O que eu fiz, mamãe?
Durante minha vida, participei de muitos atos e fatos e, até, em alguns deles, fiz história. Acompanhei de perto e de longe trajetórias de amigos, conhecidos, distantes agentes da vida pública nos quais votei pensando na melhoria do país, comparecendo às urnas desde que me fiz gente e sem faltar a nenhum pleito eleitoral. Jamais tive atração pelas candidaturas políticas, nunca postulando ser vereador, deputado e coisas do tipo. Aceitei participar da vida pública em funções técnicas e consumi boa parte de minha mocidade e vida a entidades de cultura e similares. Uma vida de muito trabalho sob muita dedicação. Possuo patrimônio imobiliário coerente com meus ganhos de toda a existência, único para residência, e os rendimentos de uma aposentadoria honrada mensalmente pelo INSS, no limite do famigerado “fator previdenciário” que rouba do contribuinte boa soma do real direito. Tenho família normal, esposa, filhos e netos, meus livros, meus escritos, uma vida dentro dos ditames permitidos em lei. Sou um cidadão idoso comum. Às vezes apareço com fotografias em jornais e revistas, assinalando alguma coisa que tenha feito merecedora da atenção pública. Nada encomendado, por sinal.
Não possuo joias, contas bancárias e aplicações em paraísos fiscais, nem jatinhos, helicópteros, lanchas, lambretas, motos e, apenas, sou proprietário de um automóvel para o ir-e-vir diário para cá e para lá.
Meu patrimônio é minha vida cumprida com zelo e obediência moral.
Eis que fico basbaque, basbacão, incrédulo diante do noticiário da vida de Sérgio Cabral, o filho, um jovem de ótima aparência, criado por um grande homem… Pois bem, Serginho, bem-sucedido na vida pessoal e pública, com passagens pelo Senado Federal, Câmara de Deputados de Brasília e do Rio de Janeiro, governadoria do seu estado, com reeleição consagradora, no caminho de uma presidência da República, mete peludas mãos no erário, recebe malas recheadas de propinas, passeia pelo agitado mundo dos marajás, monta uma caverna de fazer inveja a ali-babá, inclui no patrimônio pessoal, joias, obras de arte, dólares e euros em paraísos fiscais, puxa, quem pode acreditar numa coisa dessas?
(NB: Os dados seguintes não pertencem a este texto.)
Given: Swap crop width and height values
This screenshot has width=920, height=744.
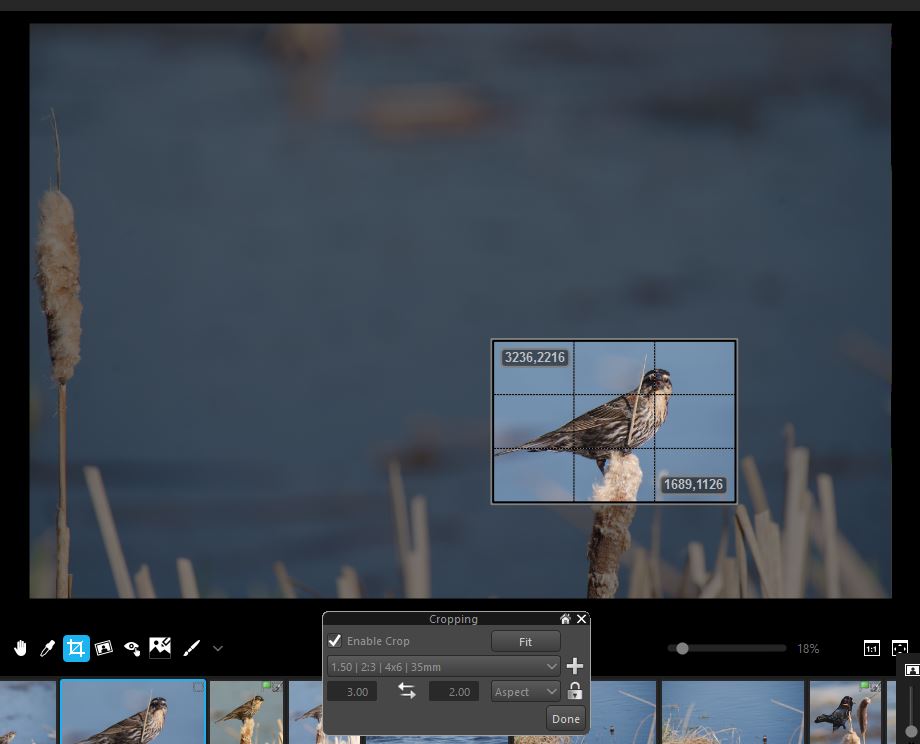Looking at the screenshot, I should pos(406,691).
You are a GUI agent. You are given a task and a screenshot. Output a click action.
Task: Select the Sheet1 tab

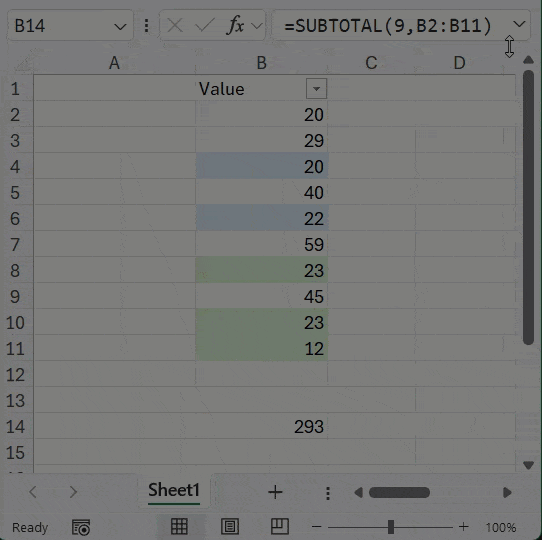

O rapaz jogou a vida fora, tudo pela janela do descrédito, sepultando uma ascendente carreira política. Quando for solto e se livrar da tornozeleira pega-ladrão certamente gastará – e bem – o bom saldo de suas aplicações financeiras aqui e lá fora e, talvez, compre um templo no Oriente e fique meditando e escrevendo um best-seller que poderia ter o seguinte título: “Mamãe, eu acreditei na impunidade!”